**Try it:** Starting at the first line of the data below, write out each line exactly until you reach the line containing "Toggle the confused face reaction", and include that line too.
'''
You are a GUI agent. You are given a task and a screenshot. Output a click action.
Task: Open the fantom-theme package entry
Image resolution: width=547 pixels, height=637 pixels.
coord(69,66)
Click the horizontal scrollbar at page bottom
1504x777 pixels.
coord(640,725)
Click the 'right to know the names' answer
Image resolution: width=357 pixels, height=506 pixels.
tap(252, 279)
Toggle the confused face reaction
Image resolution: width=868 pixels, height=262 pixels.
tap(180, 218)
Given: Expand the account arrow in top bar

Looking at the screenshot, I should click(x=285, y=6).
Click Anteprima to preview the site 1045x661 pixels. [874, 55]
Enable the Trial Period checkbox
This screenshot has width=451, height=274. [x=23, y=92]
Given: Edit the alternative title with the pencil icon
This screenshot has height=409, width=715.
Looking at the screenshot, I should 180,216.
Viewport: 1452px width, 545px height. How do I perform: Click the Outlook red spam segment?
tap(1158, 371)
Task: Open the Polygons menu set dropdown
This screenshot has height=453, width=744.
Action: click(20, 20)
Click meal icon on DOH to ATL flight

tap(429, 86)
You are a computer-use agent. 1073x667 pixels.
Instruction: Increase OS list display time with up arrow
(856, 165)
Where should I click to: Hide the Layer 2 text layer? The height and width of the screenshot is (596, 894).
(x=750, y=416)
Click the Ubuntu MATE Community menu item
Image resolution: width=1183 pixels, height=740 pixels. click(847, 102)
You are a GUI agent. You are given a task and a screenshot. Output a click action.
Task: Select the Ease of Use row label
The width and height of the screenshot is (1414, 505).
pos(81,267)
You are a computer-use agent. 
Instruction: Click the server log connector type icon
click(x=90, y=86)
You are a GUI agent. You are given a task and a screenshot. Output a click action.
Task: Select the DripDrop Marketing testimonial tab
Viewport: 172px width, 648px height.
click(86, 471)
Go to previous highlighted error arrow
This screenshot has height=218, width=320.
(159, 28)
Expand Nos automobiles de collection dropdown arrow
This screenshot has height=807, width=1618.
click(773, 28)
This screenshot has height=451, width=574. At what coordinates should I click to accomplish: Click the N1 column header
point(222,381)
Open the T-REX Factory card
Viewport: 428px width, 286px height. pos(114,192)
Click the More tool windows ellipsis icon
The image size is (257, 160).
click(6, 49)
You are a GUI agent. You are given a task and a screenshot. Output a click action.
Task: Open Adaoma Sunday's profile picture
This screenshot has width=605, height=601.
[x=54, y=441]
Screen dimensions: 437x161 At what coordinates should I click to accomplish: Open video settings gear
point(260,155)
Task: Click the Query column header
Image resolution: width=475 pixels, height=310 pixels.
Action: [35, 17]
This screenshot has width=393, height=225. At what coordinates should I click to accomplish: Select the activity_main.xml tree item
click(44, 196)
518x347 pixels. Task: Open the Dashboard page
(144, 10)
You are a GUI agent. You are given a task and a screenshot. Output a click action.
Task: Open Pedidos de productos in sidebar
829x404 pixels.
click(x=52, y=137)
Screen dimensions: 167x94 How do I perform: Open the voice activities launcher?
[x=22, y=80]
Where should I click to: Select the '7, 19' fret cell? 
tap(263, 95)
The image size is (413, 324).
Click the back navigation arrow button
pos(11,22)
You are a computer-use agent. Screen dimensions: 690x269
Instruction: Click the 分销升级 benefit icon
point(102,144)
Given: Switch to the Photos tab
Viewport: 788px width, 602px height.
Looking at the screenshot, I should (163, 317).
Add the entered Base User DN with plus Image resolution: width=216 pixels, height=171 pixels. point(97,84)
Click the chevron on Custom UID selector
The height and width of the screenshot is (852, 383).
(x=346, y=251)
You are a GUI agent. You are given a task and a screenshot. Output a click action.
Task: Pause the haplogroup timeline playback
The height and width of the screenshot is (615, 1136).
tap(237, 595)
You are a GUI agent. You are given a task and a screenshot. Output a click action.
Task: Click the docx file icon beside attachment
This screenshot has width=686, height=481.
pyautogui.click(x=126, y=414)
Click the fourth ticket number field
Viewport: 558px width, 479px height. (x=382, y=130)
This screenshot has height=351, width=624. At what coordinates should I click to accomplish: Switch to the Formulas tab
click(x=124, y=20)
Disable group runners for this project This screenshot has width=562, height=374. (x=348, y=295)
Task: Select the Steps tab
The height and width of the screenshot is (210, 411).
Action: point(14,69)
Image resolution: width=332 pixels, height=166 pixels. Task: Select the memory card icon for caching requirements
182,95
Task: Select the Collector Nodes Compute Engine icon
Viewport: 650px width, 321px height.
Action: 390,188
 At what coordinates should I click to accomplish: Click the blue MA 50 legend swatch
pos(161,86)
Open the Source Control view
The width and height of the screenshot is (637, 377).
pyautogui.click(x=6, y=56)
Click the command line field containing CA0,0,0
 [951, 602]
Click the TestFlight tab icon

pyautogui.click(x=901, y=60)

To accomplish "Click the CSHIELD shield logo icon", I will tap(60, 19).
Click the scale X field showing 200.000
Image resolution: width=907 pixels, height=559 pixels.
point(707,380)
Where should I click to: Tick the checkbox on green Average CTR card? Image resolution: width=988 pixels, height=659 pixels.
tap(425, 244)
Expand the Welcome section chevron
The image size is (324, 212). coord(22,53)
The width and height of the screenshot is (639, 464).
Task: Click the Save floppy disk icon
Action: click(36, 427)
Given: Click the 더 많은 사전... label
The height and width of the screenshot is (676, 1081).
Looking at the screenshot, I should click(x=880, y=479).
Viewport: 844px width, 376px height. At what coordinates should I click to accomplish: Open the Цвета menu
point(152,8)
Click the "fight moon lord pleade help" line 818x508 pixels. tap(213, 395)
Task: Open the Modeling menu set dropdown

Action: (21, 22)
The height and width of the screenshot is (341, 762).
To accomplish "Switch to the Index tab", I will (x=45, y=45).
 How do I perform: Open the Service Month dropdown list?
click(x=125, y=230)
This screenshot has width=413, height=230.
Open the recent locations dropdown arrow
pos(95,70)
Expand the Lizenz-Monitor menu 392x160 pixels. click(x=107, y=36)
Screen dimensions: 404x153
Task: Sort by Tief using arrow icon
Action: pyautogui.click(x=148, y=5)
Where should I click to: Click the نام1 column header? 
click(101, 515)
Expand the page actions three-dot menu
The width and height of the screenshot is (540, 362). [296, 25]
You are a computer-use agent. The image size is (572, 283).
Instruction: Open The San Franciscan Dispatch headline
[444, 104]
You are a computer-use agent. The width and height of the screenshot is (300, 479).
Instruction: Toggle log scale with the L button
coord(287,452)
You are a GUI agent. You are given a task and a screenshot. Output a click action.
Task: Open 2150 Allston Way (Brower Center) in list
'''
**Result of this exercise:**
You are a GUI agent. You are given a task and a screenshot. Output a click action.
Task: Open the fantom-theme package entry
Image resolution: width=547 pixels, height=637 pixels.
coord(69,66)
Click the horizontal scrollbar at page bottom
1504x777 pixels.
coord(640,725)
Click the 'right to know the names' answer
Image resolution: width=357 pixels, height=506 pixels.
tap(252, 279)
Toggle the confused face reaction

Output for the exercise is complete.